8. Of the NHL’s 32 head coaches, only four have been with their current team for more than five years. The NHL’s top three longest-tenured bench bosses — Jon Cooper, Mike Sullivan and Jared Bednar — all won the Cup, the best way to buy time.

The fourth, Carolina’s Rod Brind’Amour, has a points percentage (.661) better than all of them and two trips to the conference finals but is on an expiring deal and will face a difficult negotiation.

Twenty-two NHL head coaches have held their post for less than two years. Five guys lost their jobs between September and Christmas.

Hired to be fired.

Instability in the job is “at an all-time high,” according to Laviolette.

“You’re talking about really good coaches and guys that have been around a long time and coached a lot of games,” the 59-year-old said. “I know coaches go in there and they do the best they can. They work hard. And not everybody can be in first place at the same time. I’ve been through it myself, so I know what those (fired) coaches are going through.”

Laviolette hung out with former Senators coach D.J. Smith at a wedding over the summer and has nothing but positive things to say about the fraternity’s most recent casualty.
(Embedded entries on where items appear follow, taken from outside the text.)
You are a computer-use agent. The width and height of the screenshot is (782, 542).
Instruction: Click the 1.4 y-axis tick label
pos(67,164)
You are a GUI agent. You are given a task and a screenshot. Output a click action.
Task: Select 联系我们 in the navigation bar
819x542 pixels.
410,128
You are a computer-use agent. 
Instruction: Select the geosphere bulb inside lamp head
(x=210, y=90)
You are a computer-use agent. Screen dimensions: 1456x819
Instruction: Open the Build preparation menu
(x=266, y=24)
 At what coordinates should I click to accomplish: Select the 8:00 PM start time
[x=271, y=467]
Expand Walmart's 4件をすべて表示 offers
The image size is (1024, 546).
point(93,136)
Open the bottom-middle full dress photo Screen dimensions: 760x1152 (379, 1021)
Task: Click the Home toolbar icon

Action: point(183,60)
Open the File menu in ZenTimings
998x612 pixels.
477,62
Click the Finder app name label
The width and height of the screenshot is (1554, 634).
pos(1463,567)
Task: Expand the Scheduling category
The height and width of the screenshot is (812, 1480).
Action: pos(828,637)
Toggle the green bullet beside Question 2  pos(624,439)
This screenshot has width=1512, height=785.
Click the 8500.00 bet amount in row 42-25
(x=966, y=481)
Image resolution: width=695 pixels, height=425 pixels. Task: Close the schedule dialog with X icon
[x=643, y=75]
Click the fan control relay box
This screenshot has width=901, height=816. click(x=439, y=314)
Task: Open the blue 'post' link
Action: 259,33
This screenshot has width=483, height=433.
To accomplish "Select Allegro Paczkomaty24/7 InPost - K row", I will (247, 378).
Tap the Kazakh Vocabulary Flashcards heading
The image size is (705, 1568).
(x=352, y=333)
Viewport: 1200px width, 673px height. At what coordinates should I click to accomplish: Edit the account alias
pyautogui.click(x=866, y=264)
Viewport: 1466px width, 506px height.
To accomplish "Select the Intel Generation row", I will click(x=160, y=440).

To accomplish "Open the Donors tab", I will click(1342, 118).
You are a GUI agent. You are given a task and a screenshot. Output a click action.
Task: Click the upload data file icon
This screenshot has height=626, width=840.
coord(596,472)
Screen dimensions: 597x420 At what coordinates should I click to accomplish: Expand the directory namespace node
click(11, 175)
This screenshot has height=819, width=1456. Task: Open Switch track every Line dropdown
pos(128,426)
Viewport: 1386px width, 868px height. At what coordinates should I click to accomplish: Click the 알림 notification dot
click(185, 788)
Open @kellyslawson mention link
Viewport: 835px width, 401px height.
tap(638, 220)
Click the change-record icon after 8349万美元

Keefe, too, had a relationship with Smith.

“It’s a reality of our business, unfortunately. Specific to D.J., he’s a great coach. He’s a great person, more importantly, and someone I enjoyed competing against at the junior level, working with in the (Leafs) organization and (competing against) in Ottawa,” Keefe said. “I’ve seen him do a really good job under not always the most ideal circumstances.

“It’s tough. I’m sure he, like the others, are quality coaches that will land on their feet. And there’s opportunities for others now.”

With Smith gone, the list of coaches on the job for multiple years with a sub-.500 record is a short one: Granato and Arizona’s Andre Tourigny.

9. Flyers president Keith Jones gave a good interview on Real Kyper & Bourne, during which he offered plenty of fodder for reading between the lines.

Yes, Philadelphia (18-11-4, second in the Metro) has been the East’s most pleasant surprise and many of its players are enjoying seasons better than imagined. Jones said the Flyers’ brass has had “curveballs thrown at us with how well guys have played.”

But, the first-year executive maintains, he has no intentions of “deviating from the plan” (i.e., a Rangers-like rebuild on the fly) and has fielded plenty of calls from opponents interested in trading for his assets.

Cap-friendly defencemen Sean Walker, Nick Seeler and Marc Staal would be easy to move because they are on expiring deals and contenders always seek blueline depth.

But I also wonder about leading scorer Travis Konecny.

Would a team dangle a prized prospect to get the edgy winger for two playoff stabs? Konecny is signed through 2024-25 at a bargain $5.5 million, then he’ll need a raise. He plays the game coach John Tortorella likes.

No need for Jones to rush into anything before February, but he doesn’t consider the current group a Cup threat. Just a plucky underdog.

Also, Jones offered this on whether Carter Hart (RFA 2024, with arbitration rights) is Philly’s goalie of the future: “I’d be surprised if he’s not.”

10. Elvis Merzlikins versus Tom Wilson is the fight we didn’t know we needed.

“He was after me all game long,” Merzlikins explained in his post-game scrum (worth a watch). The goalie believes Wilson was trying to take out his knee. “He got what he deserved. I don’t care.”

11. Man, Tie Domi is everywhere you look. He’s the modern-day Forrest Gump. But replace the running with punching.

12. If you’re a young buck who hasn’t seen the 1964’s timeless Rudolph the Red-Nosed Reindeer, do yourself a favour over the holidays.

Don’t take my word for it. Take Bruce Cassidy’s.

“You guys gotta see it,” the coach told the Vegas Golden Knights‘ press corps. “It’s a fascinating cartoon.”

Cassidy made reference to the Christmas classic — comparing the Island of Misfit Toys to his own Golden Misfits — and was stunned that the reporters didn’t catch it.

“I actually left here yesterday thinking, ‘Did these guys get dropped out of a time machine from like 60 years ago right into here having never seen Rudolph the Red-Nosed Reindeer?’ I mean, I was amazed,” Cassidy said.

“I think we have a lot of Rudolphs. I think that’s why we won the Cup, to be honest with you. That’s the way I look at it.”